* **LISTED ENTRIES**:

┌──

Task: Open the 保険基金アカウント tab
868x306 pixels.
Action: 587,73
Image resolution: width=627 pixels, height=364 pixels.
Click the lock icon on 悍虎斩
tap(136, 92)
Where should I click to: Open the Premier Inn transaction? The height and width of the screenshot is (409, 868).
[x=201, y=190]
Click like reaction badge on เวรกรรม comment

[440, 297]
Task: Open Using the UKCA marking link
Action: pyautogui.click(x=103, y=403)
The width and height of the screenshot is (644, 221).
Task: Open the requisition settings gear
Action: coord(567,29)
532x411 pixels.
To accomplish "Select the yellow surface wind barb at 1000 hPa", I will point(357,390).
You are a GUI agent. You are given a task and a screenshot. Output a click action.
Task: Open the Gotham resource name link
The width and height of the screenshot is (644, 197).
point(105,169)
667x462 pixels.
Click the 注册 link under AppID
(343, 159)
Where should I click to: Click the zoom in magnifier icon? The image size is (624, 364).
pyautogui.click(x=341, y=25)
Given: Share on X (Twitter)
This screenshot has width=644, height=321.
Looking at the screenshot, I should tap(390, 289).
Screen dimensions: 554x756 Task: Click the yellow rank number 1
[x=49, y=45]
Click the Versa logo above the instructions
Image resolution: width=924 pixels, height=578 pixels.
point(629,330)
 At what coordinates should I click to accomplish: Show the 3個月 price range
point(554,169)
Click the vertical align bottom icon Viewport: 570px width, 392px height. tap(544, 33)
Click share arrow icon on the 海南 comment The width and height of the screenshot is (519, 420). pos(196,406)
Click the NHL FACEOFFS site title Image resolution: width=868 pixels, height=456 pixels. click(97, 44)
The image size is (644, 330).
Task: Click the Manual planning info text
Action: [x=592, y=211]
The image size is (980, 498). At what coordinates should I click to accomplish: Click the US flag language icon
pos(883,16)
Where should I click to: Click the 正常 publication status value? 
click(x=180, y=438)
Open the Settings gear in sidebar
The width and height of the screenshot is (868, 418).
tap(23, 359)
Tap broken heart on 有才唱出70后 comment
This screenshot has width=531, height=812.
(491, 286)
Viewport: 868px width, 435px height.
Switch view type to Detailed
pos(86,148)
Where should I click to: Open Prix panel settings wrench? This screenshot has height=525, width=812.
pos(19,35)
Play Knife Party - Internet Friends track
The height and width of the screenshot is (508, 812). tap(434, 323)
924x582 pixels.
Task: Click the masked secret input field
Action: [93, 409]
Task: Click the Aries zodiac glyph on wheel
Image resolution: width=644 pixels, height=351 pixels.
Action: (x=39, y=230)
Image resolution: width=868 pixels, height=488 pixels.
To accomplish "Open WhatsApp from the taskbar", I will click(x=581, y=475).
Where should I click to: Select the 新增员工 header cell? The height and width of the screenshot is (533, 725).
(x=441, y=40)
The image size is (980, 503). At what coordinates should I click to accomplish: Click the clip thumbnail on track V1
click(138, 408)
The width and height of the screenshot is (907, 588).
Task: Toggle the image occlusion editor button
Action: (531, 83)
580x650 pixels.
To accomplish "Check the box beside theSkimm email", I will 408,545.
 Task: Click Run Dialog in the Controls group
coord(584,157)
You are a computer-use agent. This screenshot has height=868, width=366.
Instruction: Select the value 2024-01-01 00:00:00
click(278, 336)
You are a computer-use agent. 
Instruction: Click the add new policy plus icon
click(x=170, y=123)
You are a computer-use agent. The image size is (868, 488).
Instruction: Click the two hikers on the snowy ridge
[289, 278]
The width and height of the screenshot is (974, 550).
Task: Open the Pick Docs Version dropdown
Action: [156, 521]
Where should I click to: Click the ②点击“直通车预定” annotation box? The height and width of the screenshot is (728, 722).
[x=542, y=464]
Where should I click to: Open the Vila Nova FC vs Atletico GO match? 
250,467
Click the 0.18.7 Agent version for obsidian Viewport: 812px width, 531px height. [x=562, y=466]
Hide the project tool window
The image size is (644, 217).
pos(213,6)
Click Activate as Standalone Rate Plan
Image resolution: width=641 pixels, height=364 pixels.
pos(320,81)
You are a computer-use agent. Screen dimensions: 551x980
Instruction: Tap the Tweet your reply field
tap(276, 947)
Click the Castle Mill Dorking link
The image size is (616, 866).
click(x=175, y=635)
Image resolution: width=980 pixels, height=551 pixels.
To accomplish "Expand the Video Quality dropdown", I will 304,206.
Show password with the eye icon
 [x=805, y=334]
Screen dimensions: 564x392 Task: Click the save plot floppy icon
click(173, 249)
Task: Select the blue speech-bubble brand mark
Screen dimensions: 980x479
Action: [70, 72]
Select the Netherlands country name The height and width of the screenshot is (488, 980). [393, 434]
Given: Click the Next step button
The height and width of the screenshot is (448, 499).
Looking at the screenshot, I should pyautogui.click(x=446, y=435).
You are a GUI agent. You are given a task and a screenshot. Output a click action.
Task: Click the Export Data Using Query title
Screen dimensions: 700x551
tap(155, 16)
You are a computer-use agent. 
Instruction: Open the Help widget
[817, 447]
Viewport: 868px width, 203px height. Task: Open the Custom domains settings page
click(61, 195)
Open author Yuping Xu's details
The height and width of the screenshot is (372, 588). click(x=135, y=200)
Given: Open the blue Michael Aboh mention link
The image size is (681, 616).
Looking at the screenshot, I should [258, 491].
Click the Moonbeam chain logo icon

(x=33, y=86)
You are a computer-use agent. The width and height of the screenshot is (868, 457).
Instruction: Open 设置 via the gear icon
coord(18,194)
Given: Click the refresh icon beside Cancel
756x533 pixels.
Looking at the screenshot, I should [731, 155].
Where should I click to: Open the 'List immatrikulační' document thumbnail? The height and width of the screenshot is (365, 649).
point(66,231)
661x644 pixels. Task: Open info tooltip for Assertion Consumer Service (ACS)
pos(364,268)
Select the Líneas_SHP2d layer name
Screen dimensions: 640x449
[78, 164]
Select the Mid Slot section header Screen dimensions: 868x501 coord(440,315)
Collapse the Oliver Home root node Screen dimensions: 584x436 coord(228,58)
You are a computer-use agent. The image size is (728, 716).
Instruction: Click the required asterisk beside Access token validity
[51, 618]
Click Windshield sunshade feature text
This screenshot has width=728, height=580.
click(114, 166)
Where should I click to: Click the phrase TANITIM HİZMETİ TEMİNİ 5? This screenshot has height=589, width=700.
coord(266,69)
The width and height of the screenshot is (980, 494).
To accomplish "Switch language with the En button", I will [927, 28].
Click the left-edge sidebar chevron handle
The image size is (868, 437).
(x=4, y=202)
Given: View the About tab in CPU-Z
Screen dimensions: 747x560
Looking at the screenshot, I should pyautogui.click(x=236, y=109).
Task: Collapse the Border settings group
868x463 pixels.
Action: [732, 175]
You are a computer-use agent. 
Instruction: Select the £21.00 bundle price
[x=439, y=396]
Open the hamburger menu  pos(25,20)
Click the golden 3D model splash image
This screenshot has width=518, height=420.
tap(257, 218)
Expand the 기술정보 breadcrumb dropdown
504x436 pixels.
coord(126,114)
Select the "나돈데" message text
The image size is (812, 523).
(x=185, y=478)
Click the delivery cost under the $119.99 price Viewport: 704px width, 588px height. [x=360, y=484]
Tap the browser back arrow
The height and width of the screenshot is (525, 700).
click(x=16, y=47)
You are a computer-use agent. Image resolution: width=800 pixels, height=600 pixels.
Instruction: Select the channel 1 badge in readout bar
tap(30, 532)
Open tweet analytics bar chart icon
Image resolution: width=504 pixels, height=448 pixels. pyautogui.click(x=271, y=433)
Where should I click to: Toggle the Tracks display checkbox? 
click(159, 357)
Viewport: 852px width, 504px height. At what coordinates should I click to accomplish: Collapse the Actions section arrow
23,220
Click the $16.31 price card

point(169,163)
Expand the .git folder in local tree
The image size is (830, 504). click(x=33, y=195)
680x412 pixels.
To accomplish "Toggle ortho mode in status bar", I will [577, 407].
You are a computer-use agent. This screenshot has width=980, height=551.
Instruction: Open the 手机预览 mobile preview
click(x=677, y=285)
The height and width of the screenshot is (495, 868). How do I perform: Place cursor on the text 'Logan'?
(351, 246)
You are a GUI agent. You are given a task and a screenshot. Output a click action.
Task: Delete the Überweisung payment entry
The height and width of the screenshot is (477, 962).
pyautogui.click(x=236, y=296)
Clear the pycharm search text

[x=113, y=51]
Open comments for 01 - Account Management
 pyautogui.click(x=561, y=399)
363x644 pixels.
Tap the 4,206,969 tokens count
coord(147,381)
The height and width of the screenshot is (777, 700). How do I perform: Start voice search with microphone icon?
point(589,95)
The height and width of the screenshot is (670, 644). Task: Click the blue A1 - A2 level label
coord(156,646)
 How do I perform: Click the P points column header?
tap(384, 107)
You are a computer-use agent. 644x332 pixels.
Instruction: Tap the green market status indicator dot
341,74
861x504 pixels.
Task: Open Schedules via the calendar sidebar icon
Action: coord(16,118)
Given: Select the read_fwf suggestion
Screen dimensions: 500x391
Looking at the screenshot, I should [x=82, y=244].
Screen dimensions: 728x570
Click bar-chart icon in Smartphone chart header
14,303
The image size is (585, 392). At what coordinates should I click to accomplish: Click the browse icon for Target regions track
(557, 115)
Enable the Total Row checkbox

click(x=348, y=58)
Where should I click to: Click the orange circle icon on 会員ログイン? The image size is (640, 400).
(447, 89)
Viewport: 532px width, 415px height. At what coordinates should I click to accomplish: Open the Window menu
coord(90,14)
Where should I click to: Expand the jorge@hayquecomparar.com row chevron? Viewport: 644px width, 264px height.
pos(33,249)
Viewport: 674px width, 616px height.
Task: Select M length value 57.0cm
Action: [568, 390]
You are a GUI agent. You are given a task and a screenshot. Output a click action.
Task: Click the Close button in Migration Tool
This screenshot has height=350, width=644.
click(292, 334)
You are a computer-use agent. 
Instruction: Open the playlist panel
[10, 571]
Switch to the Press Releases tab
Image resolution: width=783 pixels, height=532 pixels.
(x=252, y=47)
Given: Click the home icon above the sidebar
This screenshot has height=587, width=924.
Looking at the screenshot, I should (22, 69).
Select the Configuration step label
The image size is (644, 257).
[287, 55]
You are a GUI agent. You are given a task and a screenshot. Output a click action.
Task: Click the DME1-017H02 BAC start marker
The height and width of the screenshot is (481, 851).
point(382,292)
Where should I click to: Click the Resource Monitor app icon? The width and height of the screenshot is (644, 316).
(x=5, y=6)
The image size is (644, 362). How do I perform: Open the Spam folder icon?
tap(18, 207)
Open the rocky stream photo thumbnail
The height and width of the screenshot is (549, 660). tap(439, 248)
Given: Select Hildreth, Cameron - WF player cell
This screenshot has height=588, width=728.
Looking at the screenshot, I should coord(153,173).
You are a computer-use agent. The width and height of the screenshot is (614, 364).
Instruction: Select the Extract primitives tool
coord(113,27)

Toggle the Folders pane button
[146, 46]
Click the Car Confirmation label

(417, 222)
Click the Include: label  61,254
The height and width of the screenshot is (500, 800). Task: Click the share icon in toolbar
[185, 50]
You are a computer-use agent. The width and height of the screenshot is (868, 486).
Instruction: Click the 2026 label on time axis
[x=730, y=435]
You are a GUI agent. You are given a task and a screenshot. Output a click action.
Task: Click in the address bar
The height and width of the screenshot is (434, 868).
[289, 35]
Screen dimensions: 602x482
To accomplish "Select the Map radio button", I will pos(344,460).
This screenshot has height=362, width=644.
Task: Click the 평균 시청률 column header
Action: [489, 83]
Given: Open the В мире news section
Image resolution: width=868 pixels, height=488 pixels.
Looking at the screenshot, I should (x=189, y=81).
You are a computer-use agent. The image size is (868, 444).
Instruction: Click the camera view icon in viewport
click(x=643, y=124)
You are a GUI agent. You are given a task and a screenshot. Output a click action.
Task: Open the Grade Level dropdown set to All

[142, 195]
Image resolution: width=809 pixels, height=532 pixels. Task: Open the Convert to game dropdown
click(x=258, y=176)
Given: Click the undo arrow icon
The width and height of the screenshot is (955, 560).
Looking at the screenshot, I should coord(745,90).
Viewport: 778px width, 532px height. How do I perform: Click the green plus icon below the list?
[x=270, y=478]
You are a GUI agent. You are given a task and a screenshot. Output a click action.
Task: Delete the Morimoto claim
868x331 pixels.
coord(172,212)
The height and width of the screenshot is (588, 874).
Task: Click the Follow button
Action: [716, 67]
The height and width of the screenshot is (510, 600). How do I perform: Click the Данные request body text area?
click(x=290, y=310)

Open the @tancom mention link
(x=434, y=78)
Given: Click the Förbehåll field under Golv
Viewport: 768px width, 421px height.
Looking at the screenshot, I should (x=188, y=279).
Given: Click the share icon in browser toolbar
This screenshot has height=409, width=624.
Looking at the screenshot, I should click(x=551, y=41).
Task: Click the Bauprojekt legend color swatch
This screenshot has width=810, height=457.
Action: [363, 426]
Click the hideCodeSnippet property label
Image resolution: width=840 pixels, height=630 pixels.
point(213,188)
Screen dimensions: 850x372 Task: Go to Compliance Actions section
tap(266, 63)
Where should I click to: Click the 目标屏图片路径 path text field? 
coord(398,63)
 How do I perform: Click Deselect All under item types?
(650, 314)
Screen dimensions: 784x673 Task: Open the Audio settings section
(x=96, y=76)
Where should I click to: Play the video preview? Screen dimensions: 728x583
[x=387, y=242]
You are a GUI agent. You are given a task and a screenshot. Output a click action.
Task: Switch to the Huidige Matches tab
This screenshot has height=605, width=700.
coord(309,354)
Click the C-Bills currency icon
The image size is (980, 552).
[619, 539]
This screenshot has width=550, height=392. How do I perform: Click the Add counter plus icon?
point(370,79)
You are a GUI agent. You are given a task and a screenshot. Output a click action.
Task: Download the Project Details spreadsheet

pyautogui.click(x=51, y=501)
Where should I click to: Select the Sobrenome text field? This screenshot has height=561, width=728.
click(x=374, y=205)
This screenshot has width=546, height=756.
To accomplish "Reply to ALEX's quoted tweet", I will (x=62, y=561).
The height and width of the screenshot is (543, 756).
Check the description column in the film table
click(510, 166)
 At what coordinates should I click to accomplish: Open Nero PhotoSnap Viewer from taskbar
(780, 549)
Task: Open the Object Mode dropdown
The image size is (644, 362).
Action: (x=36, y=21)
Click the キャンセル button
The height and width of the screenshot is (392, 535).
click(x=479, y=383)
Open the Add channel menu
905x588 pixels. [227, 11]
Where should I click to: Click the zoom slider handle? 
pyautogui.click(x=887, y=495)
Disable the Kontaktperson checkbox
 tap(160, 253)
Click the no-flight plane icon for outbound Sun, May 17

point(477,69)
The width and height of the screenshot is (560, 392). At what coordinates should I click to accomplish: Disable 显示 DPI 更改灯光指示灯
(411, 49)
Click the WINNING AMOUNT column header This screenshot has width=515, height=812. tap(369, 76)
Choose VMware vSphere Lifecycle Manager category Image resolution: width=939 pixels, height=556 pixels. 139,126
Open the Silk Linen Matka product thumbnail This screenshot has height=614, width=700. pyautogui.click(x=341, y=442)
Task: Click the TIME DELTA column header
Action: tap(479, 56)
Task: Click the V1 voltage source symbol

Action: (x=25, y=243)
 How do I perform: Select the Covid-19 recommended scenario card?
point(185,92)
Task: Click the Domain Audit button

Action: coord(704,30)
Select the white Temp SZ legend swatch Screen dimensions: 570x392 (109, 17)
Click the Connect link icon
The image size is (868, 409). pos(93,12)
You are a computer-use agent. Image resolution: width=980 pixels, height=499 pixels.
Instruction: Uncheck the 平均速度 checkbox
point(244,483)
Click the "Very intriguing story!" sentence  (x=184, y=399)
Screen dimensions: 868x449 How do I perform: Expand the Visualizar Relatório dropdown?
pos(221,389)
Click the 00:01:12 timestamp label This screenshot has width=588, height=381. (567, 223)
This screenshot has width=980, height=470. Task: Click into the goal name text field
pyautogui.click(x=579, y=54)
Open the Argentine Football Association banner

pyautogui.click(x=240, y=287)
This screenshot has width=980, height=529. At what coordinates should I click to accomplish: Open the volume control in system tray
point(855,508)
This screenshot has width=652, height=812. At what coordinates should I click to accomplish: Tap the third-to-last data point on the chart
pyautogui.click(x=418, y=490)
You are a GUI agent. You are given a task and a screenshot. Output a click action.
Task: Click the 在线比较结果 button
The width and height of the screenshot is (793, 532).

└──

* **WHAT TO WORK ON**:
Repeat exactly the lines of the listing above, from the one with "Where should I click to: Play" down to the one with "This screenshot has width=546, height=756."; both of those lines belong in the range.

* **RESULT OF THIS EXERCISE**:
Where should I click to: Play the video preview? Screen dimensions: 728x583
[x=387, y=242]
You are a GUI agent. You are given a task and a screenshot. Output a click action.
Task: Switch to the Huidige Matches tab
This screenshot has height=605, width=700.
coord(309,354)
Click the C-Bills currency icon
The image size is (980, 552).
[619, 539]
This screenshot has width=550, height=392. How do I perform: Click the Add counter plus icon?
point(370,79)
You are a GUI agent. You are given a task and a screenshot. Output a click action.
Task: Download the Project Details spreadsheet

pyautogui.click(x=51, y=501)
Where should I click to: Select the Sobrenome text field? This screenshot has height=561, width=728.
click(x=374, y=205)
This screenshot has width=546, height=756.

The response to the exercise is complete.